Streamwise and wall-normal velocity components were obtained using a TSI 1248A-T1.5 end-flow miniature x-wire probe operated in a constant-temperature mode. The probe consisted of two tungsten wires coated with platinum to provide a fast response. The sensing elements were 1.27 mm long with a diameter of 3.8 μm resulting in an l/d ratio of 400, twice the recommended value of l/d=200 (Ligrani & Bradshaw 1987). Square-wave tests showed a response of at least 25 kHz. It is generally accepted that a wire length of 30–60 viscous wall units is suitable for the capture of small-scale spectra (Fernholz & Finley 1996). The present wire length varied between 32 and 100, depending on the Reynolds number. Thus, there was some averaging of the smaller scales at the highest Reynolds number. However, this effect was minimal on the larger scales of motion.
The x-wires were calibrated both before and after each experiment in a suction-based calibration tunnel using a cooling velocity/yaw-response calibration. A thermistor was used to measure the temperature and compensate for any minor variations in the ambient temperature. Only experimental data that showed minimal variations between the two calibrations were used. Further details about the calibration procedure are available in Balasubramaniam (2005). The probe position with respect to the channel walls was determined optically with accuracy better than one viscous wall unit, even at the highest Reynolds number.
Simultaneous samples of the streamwise and wall-normal velocity components were acquired at 20 kHz. At every wall-normal location, 50 records of 217 uniformly spaced samples each were acquired, separated by a fixed time delay of 1 s. The duration of each record was long enough to sample wavelengths of approximately 1250h and 2250h at the lowest and highest Reynolds numbers, respectively. However, only a fraction of this length was needed in the computation of the spectra, to represent the distribution of energy in all wavelengths to good accuracy.
(b) Zero-pressure-gradient boundary-layer experiments
Two sets of CTA measurements at friction Reynolds numbers of 1476 and 2395 were obtained in the same wind tunnel used by Meinhart (1994) and Adrian et al. (2000), with a documented root-mean-square (r.m.s.) value of the free-stream turbulence less than 0.35% of the mean free-stream velocity, U∞. The Reynolds number was varied by moving the location of the measurement station from the trip wire (x). The ceiling of the tunnel was adjusted so that the static pressure coefficient was generally less than 0.01, with most of the points falling below 0.005. While the homogeneity in a channel or pipe flow allows the estimation of the friction velocity using a control volume analysis, the inhomogeneity of a ZPGBL in the streamwise direction makes the measurement of uτ non-trivial. In the present work, the friction velocity is obtained by performing a Clauser (1956) fit on the first few points that lie within the log layer. We assume the validity of the log law and the value of uτ to be dependent on an accurate wall-normal location. Considering these factors, the friction velocities reported here are estimated to carry an error of ±2%. The experimental parameters for the ZPGBL data are shown in table 2, where θ is the momentum thickness.

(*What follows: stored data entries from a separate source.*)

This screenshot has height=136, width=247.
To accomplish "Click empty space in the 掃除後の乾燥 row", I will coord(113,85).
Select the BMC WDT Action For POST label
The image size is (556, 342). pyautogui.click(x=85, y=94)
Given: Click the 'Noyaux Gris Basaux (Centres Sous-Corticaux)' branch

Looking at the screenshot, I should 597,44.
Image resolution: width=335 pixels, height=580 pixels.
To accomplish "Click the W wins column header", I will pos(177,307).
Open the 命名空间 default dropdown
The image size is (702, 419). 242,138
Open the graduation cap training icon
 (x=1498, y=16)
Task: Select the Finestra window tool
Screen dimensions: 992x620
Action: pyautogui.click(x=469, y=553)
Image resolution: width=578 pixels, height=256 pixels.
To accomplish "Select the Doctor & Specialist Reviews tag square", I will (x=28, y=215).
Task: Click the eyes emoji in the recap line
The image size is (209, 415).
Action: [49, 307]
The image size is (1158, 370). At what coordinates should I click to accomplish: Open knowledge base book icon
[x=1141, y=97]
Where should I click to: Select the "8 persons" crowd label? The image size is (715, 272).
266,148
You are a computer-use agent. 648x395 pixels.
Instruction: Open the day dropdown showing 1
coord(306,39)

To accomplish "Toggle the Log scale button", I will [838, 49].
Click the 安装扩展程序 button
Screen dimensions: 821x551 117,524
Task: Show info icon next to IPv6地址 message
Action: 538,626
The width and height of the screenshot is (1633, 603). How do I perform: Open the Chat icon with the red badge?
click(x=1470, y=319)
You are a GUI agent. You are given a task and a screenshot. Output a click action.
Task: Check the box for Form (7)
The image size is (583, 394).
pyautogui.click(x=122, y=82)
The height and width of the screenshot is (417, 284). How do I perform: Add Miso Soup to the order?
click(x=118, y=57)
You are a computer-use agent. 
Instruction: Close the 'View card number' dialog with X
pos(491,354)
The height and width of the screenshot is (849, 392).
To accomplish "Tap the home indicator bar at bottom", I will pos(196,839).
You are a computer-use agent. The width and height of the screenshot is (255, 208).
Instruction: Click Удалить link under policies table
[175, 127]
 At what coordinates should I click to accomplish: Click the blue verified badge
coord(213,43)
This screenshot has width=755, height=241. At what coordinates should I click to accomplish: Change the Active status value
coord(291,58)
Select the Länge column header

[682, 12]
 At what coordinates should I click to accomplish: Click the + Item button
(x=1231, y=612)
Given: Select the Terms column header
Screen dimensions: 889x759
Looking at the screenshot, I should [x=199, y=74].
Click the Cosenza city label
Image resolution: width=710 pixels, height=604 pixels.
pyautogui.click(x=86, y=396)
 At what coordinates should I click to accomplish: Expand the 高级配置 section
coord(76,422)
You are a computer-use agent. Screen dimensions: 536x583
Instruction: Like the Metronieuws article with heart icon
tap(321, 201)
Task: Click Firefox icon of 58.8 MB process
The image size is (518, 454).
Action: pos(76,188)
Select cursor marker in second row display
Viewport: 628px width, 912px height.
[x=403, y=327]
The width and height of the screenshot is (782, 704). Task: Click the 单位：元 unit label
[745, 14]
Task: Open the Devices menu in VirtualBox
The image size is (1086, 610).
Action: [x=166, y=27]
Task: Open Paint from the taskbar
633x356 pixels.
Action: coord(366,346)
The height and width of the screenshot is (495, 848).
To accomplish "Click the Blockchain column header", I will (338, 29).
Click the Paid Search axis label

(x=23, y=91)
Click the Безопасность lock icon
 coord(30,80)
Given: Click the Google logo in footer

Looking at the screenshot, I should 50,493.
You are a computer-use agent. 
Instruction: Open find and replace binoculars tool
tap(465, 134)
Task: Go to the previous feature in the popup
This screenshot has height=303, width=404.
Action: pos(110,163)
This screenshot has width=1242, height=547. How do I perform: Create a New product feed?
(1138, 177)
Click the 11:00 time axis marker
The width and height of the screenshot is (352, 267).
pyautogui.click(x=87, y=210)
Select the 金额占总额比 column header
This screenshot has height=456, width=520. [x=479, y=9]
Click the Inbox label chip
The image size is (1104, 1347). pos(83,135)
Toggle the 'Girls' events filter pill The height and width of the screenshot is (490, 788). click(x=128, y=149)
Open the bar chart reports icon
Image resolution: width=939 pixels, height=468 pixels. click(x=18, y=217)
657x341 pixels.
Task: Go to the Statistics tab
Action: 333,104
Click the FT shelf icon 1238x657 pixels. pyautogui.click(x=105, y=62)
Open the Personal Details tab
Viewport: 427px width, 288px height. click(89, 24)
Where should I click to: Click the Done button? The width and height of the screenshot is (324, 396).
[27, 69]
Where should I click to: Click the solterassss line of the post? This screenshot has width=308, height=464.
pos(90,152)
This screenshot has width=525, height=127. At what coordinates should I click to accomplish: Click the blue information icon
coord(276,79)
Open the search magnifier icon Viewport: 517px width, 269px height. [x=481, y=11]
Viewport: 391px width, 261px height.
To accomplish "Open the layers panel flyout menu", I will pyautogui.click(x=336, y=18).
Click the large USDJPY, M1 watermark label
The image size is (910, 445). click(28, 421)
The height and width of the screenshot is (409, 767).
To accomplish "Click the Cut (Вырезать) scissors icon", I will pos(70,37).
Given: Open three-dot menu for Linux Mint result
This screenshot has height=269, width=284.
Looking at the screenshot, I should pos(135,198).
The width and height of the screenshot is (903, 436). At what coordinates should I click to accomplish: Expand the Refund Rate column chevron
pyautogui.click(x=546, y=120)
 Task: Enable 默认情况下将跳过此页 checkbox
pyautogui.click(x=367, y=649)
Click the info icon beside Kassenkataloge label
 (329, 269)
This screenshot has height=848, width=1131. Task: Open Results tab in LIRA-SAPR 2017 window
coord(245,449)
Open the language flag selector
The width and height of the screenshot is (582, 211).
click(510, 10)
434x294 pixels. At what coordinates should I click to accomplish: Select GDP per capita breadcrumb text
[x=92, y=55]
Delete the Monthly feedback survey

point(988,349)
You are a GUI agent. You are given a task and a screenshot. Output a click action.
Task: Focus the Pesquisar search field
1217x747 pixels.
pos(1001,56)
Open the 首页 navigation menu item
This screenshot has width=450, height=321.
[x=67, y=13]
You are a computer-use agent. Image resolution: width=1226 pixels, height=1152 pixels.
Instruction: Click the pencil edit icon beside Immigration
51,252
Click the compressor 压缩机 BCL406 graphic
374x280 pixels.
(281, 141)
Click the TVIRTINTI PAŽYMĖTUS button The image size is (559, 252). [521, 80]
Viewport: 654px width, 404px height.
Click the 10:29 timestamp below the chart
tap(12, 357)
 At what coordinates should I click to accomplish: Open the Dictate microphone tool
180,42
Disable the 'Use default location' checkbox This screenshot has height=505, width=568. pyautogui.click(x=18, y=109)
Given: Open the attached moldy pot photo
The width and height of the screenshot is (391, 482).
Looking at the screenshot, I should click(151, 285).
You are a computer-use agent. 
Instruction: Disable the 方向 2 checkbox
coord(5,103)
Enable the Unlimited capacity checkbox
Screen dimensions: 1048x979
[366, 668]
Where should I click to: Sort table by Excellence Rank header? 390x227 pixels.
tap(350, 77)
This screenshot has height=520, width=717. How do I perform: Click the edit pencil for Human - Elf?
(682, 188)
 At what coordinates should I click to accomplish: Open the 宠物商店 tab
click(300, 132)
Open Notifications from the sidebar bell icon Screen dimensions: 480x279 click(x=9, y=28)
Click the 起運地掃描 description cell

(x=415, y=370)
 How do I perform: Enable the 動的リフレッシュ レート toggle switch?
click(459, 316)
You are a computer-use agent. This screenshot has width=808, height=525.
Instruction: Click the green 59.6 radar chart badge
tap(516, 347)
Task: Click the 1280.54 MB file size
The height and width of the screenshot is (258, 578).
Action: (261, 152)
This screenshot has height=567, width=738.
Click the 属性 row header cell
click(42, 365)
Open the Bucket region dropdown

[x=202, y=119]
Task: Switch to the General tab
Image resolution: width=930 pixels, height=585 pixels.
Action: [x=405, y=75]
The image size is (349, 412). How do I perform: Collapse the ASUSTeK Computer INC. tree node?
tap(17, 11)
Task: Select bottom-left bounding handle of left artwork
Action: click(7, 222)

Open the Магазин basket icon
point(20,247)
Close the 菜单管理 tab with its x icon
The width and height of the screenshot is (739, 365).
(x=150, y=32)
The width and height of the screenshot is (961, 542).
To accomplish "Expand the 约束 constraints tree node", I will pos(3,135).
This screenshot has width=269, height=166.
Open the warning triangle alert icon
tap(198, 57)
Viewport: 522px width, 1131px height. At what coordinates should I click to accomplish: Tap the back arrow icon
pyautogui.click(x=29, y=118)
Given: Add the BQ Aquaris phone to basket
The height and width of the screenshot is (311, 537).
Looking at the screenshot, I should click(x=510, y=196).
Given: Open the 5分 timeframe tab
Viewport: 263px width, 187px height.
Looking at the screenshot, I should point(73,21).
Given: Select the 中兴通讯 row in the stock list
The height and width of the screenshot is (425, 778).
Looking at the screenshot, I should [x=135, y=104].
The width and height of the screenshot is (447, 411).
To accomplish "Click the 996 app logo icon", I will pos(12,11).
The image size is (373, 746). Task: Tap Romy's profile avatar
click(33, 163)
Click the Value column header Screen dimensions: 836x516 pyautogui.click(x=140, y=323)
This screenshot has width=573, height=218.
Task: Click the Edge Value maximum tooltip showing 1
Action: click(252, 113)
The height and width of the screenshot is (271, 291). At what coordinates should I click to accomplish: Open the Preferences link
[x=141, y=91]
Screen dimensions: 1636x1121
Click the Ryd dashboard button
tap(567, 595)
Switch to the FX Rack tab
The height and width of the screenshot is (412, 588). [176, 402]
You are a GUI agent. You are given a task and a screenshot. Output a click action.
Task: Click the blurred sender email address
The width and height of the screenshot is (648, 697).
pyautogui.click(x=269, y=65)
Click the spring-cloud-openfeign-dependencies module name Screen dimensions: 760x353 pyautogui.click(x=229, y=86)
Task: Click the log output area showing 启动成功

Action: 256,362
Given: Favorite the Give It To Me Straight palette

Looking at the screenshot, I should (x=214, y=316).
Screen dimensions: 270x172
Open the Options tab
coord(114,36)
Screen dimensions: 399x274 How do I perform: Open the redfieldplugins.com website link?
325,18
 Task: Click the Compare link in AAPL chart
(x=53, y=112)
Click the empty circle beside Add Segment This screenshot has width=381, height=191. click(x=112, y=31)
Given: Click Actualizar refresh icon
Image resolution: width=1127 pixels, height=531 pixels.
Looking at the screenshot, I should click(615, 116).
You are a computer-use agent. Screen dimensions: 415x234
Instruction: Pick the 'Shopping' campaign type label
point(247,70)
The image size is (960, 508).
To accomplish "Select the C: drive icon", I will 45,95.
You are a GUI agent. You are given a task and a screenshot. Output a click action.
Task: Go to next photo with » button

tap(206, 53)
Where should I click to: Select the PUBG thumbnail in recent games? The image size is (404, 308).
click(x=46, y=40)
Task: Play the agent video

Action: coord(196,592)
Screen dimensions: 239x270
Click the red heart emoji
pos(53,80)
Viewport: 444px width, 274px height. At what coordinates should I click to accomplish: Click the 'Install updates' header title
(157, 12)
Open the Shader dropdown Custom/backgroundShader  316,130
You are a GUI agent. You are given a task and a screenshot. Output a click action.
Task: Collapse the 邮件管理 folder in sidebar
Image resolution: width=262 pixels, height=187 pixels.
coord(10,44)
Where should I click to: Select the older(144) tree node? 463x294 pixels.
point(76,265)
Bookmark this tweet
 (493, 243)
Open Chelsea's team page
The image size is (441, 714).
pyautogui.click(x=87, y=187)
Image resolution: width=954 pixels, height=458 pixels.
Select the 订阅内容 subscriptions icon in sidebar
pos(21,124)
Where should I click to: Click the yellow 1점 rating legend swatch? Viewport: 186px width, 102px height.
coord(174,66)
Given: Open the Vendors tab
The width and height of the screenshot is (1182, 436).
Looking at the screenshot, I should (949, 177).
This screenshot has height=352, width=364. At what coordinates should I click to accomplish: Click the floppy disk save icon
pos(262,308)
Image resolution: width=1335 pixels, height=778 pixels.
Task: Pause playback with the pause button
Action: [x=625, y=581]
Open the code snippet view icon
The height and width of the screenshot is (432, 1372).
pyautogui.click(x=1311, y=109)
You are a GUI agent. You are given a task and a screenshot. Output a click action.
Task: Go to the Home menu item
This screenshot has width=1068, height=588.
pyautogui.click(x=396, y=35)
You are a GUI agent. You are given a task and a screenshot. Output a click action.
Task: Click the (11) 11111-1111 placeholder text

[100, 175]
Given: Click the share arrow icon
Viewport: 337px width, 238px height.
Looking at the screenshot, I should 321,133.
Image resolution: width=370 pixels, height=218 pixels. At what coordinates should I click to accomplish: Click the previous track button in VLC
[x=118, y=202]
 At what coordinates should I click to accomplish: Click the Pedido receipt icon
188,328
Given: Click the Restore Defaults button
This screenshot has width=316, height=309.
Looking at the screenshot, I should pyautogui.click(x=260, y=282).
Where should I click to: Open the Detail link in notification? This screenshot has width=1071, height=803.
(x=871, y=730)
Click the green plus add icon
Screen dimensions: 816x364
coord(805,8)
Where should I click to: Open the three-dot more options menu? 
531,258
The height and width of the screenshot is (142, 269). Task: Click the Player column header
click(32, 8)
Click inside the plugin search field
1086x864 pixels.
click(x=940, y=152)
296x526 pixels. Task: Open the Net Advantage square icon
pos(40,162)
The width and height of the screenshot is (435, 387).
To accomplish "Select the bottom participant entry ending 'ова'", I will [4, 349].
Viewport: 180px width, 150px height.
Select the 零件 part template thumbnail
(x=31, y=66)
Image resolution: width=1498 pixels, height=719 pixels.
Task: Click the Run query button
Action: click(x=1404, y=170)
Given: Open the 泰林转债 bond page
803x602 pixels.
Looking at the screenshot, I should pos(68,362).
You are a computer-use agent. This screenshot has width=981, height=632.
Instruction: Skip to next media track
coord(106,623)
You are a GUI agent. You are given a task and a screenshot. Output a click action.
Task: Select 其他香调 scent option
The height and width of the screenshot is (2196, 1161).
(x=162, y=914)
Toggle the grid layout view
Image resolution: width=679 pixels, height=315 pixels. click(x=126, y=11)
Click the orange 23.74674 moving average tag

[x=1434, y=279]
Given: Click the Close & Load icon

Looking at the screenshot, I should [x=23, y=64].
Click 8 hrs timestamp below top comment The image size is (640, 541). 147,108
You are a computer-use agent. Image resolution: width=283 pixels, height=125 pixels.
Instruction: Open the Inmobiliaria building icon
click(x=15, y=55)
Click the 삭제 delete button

Velocity measurements were obtained using a TSI 1243A-T1.5 boundary-layer probe. The probe had an l/d ratio of 400 and a response of at least 26 kHz. The wire length varied between 32 and 35 viscous wall units, depending on the Reynolds number. A cooling velocity/yaw-response calibration, identical to the case of the channel flow and GHA06, was carried out in the free stream using a rotating fixture and varying the free-stream velocity. The bridge and A/D systems were identical to the ones used in the channel flow experiments.
The probe position with respect to the ZPGBL wall was determined within an accuracy better than 0.5δν even at the highest Reynolds number. The duration and sampling rate of the sampled data was identical to the channel flow experiments, and the duration was enough to resolve wavelengths of lengths approximately 945δ and 545δ at the mid- and highest Reynolds numbers, respectively.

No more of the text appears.